==== DATA ====
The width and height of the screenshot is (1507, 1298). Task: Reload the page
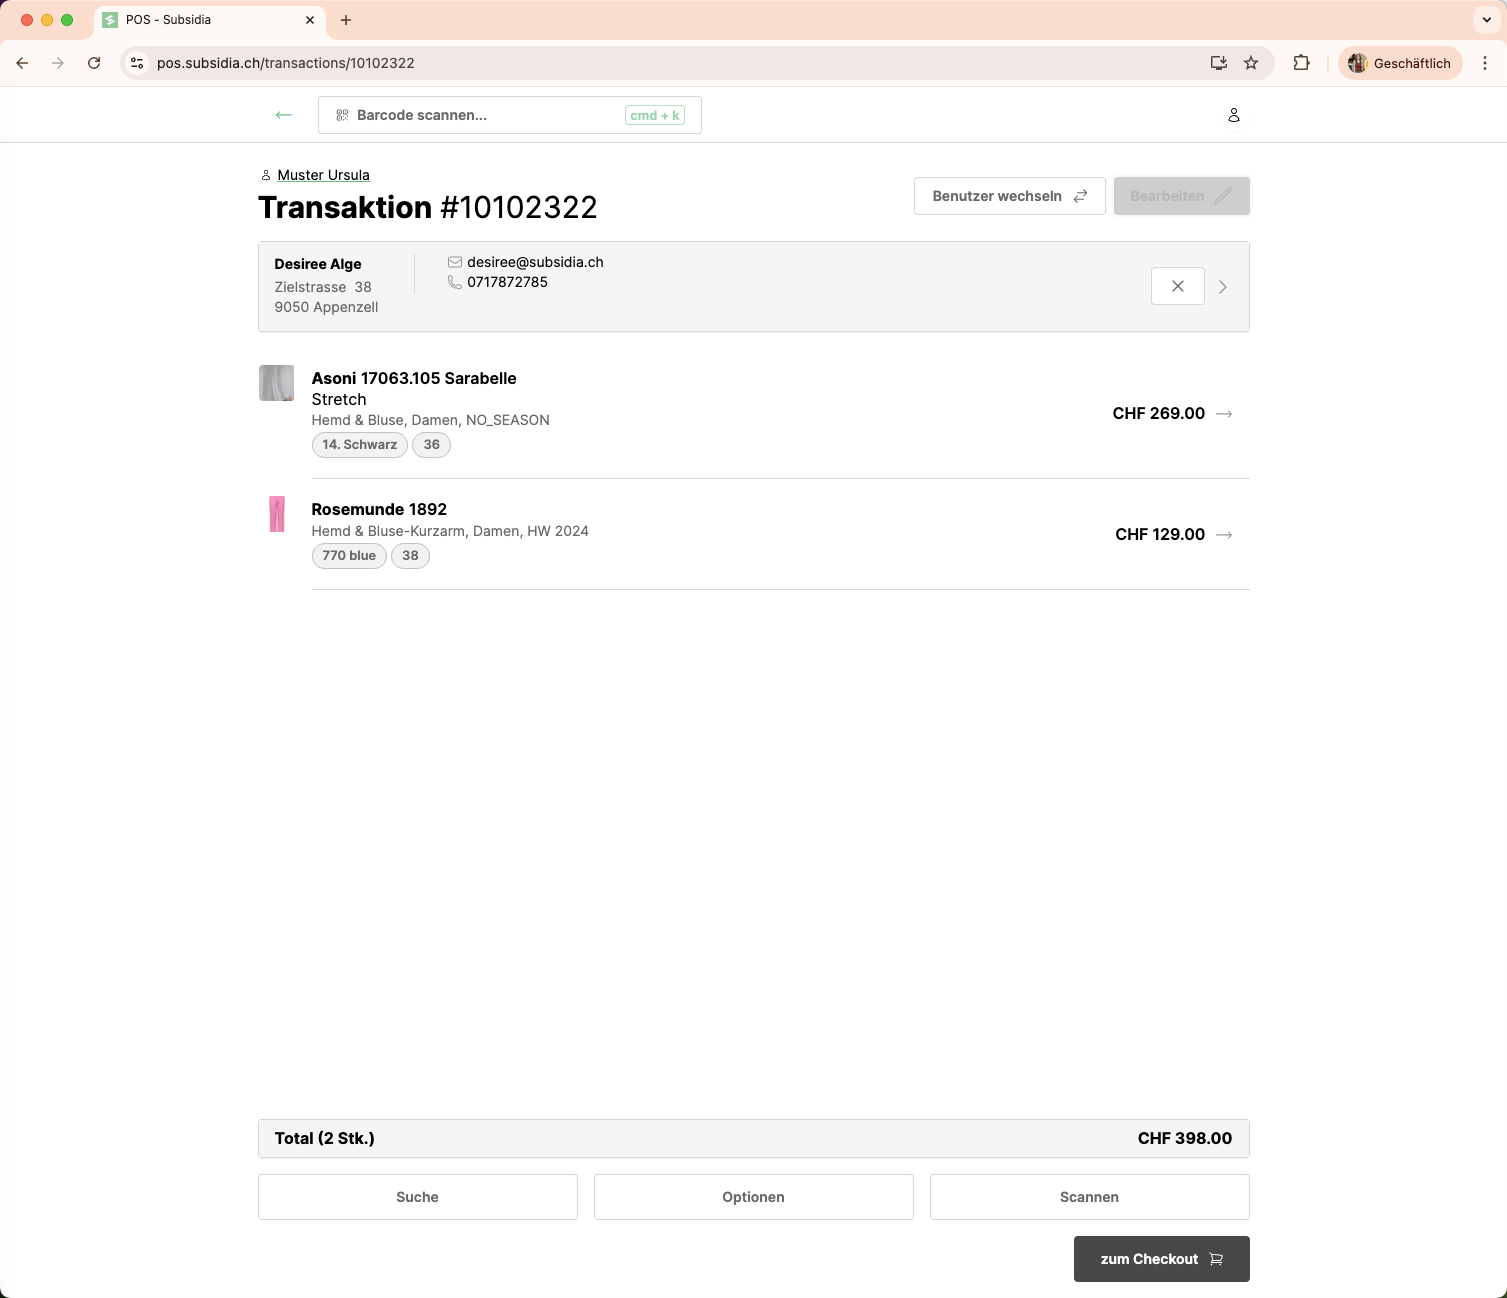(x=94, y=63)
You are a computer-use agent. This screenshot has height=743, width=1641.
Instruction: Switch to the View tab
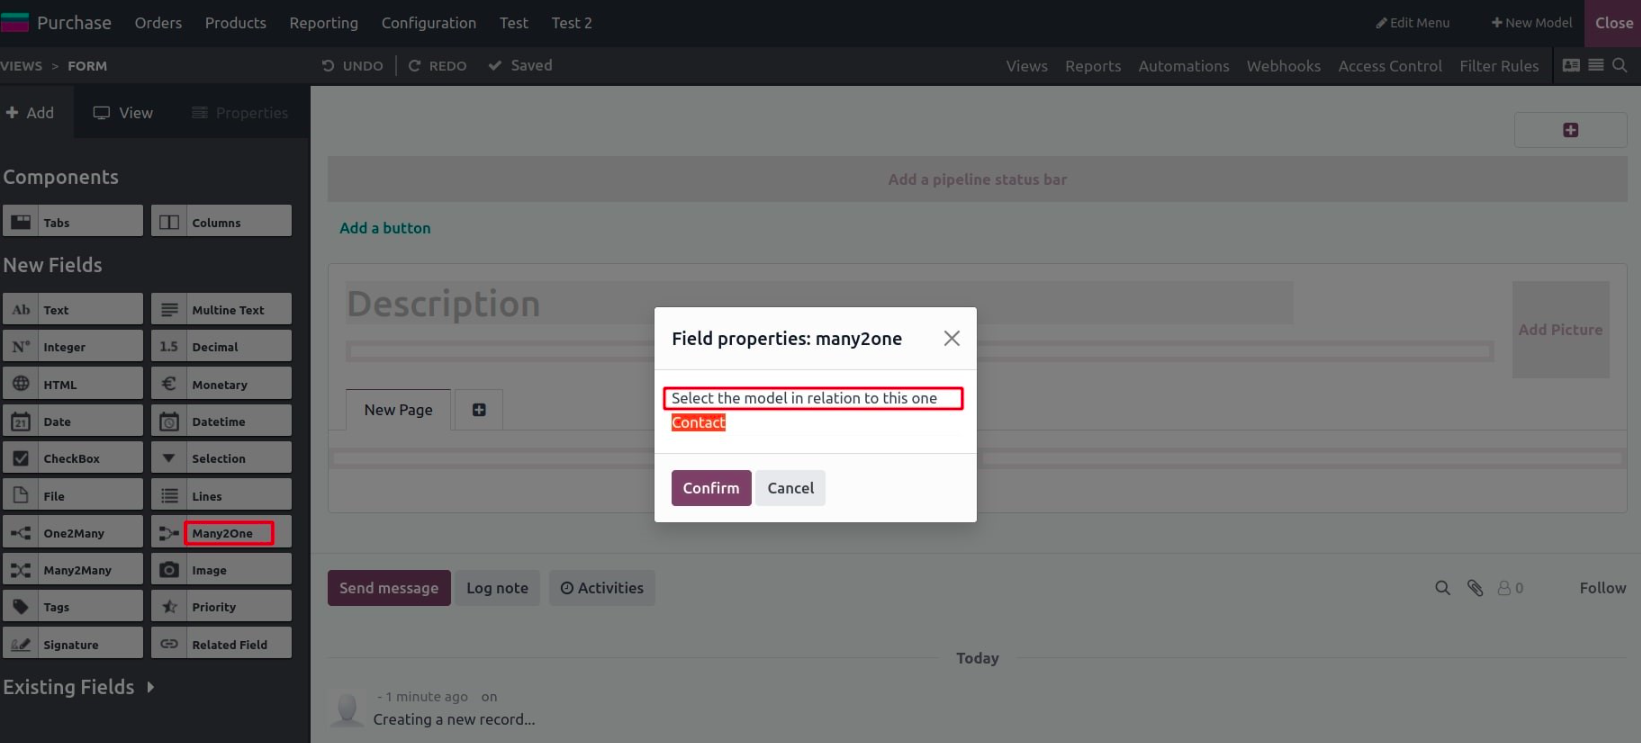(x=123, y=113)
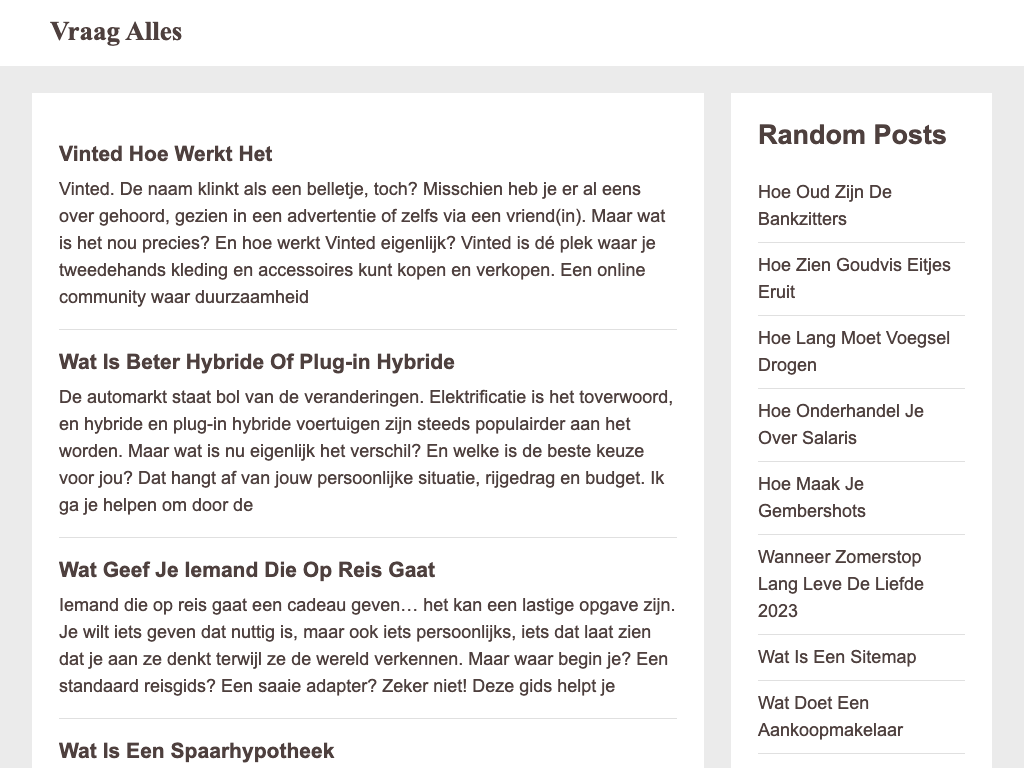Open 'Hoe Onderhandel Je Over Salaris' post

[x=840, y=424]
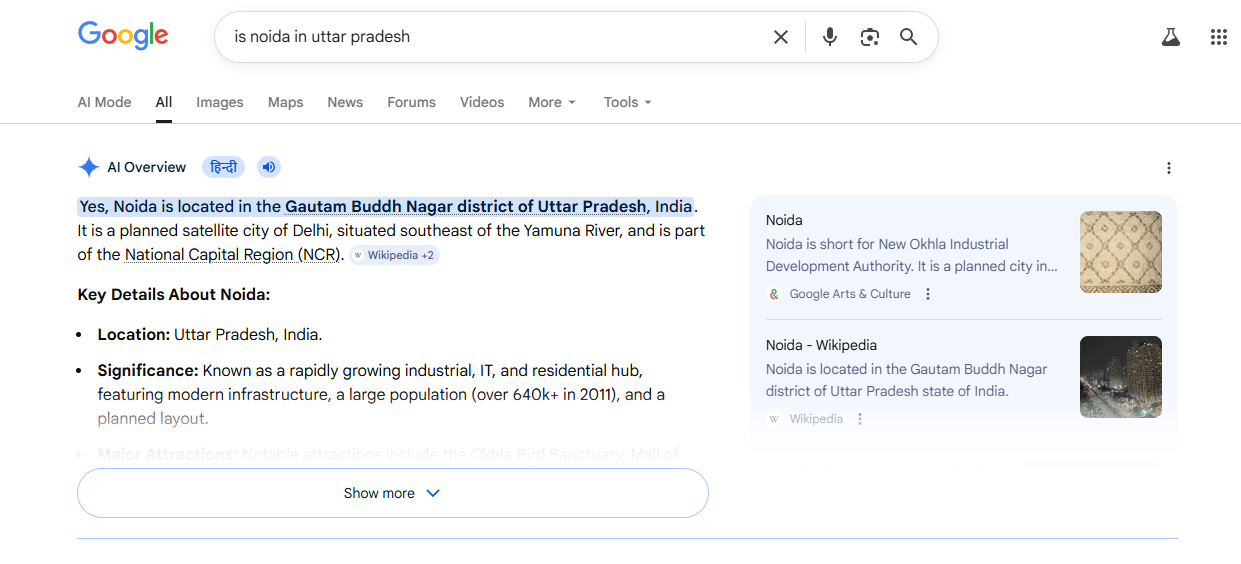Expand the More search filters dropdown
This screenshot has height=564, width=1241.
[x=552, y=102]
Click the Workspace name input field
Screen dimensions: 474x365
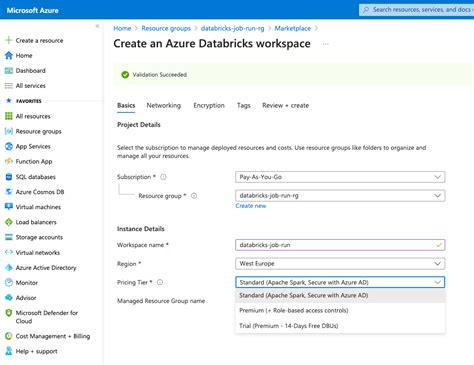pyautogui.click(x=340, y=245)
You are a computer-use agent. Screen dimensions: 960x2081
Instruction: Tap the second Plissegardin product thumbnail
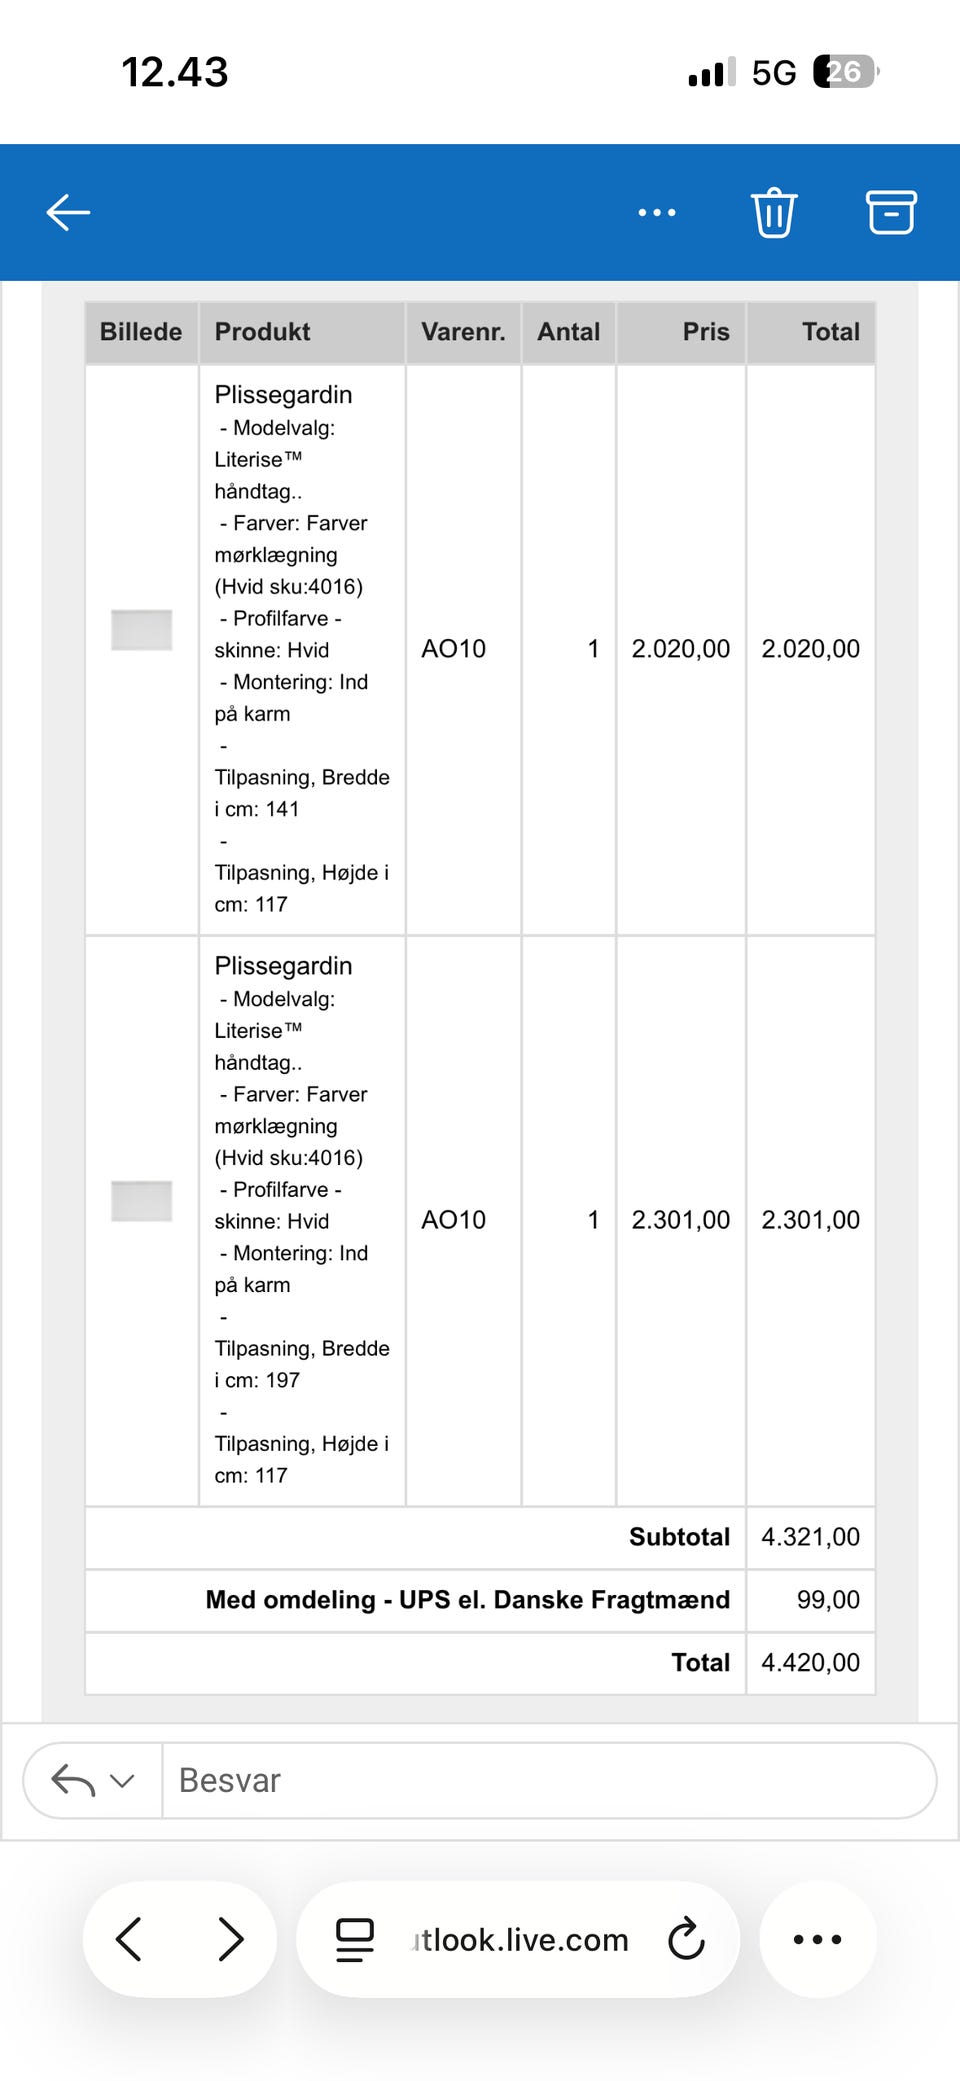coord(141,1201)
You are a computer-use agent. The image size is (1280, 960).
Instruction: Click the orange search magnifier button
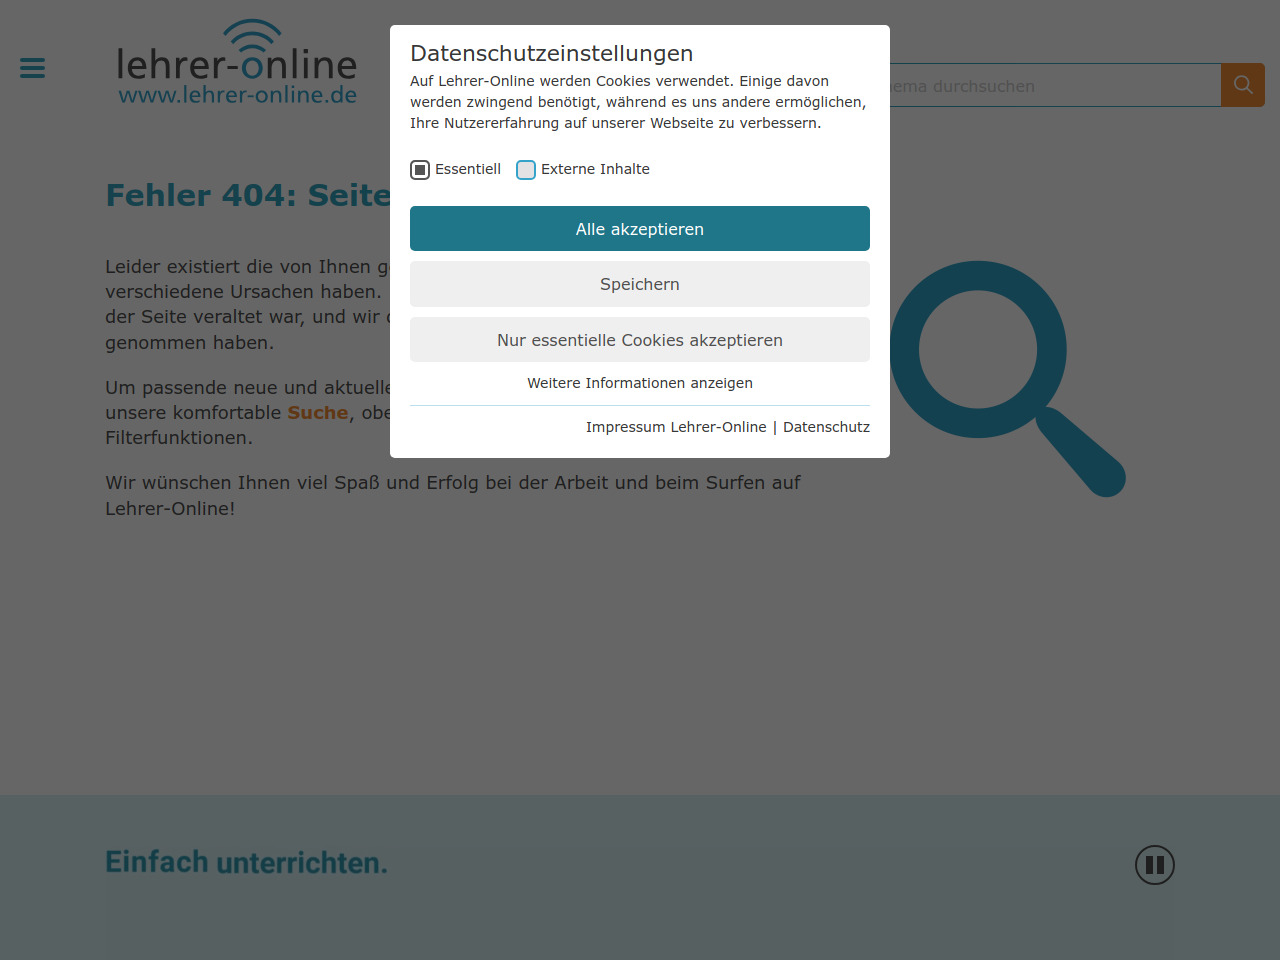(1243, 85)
====
** WHAT TO DO **
Begin at the line containing "Instruction: Click the" and restate exactly every line through the end of the material, skipping the pictures.

** EXERCISE ANSWER **
Instruction: Click the orange search magnifier button
(1243, 85)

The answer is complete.